Reproduce each of the rows below word for word, leaving the pictures out.

=== Material for this task ===
** begin **

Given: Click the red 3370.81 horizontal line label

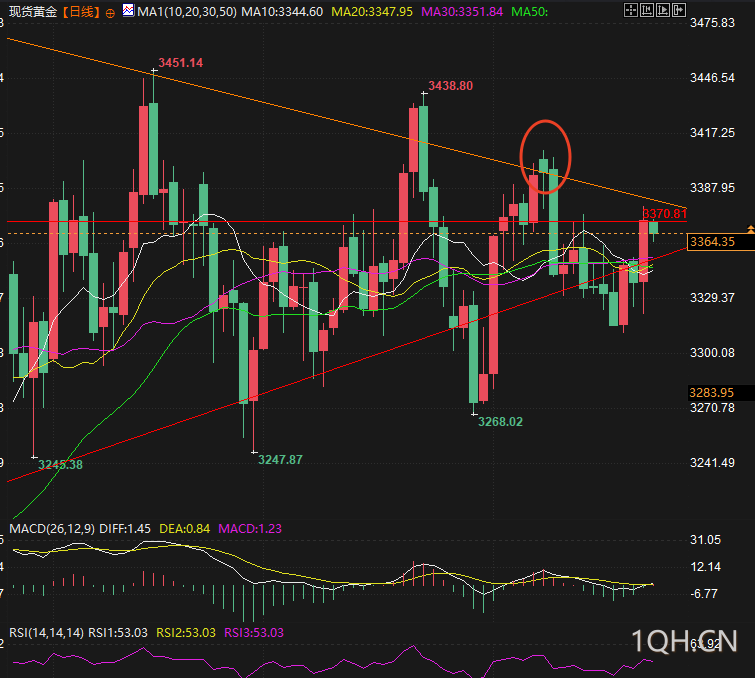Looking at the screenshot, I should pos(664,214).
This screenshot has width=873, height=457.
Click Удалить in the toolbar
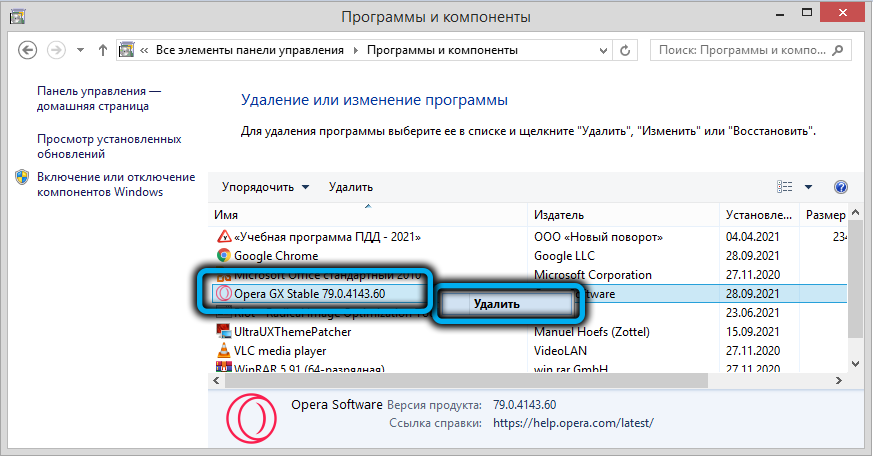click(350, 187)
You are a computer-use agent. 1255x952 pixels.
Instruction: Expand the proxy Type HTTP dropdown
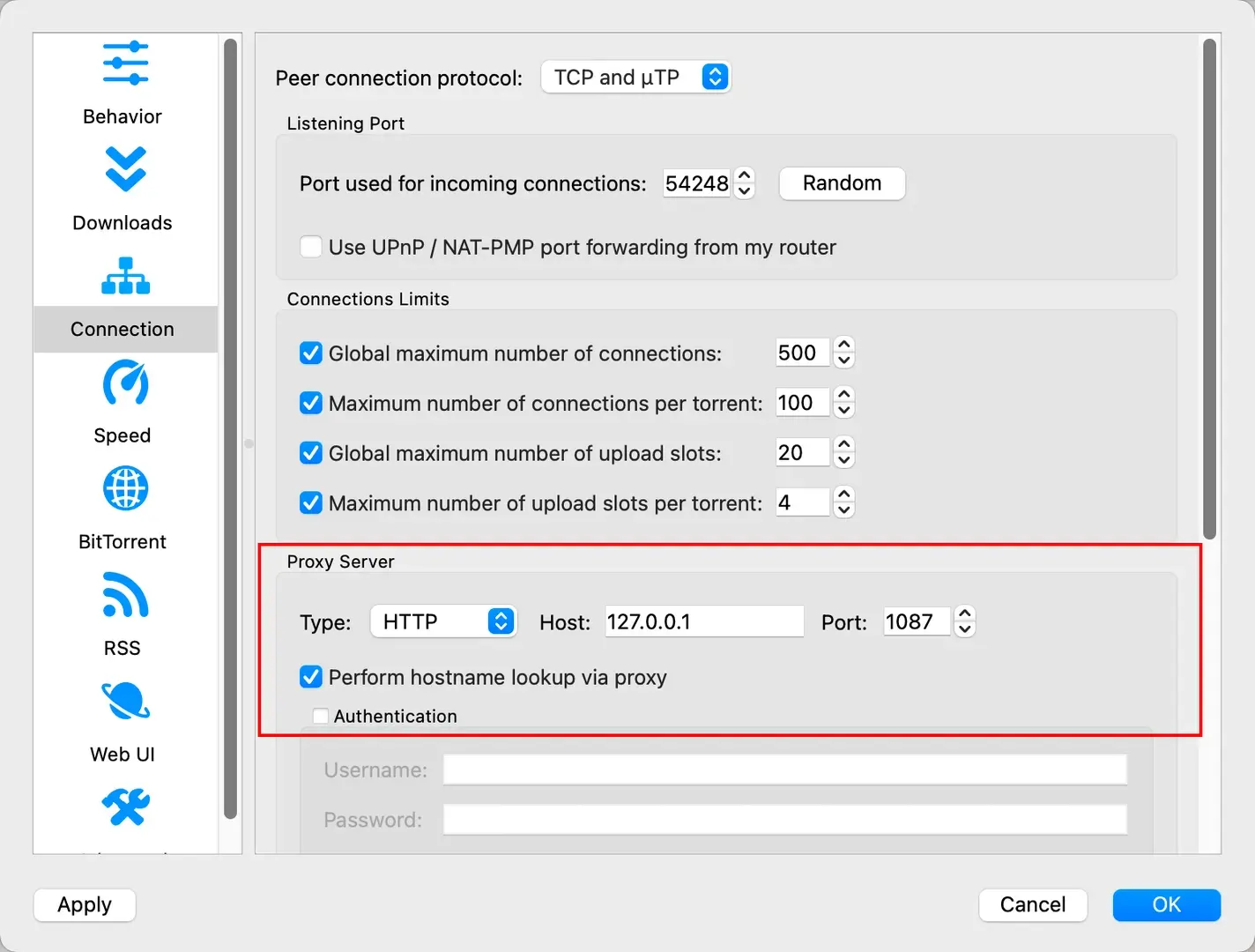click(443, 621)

** end **

=== The reply ===
Given: Click the red 3370.81 horizontal line label

Looking at the screenshot, I should pos(664,214).
This screenshot has width=873, height=457.
Click Удалить in the toolbar
click(350, 187)
You are a computer-use agent. 1255x952 pixels.
Instruction: Expand the proxy Type HTTP dropdown
click(443, 621)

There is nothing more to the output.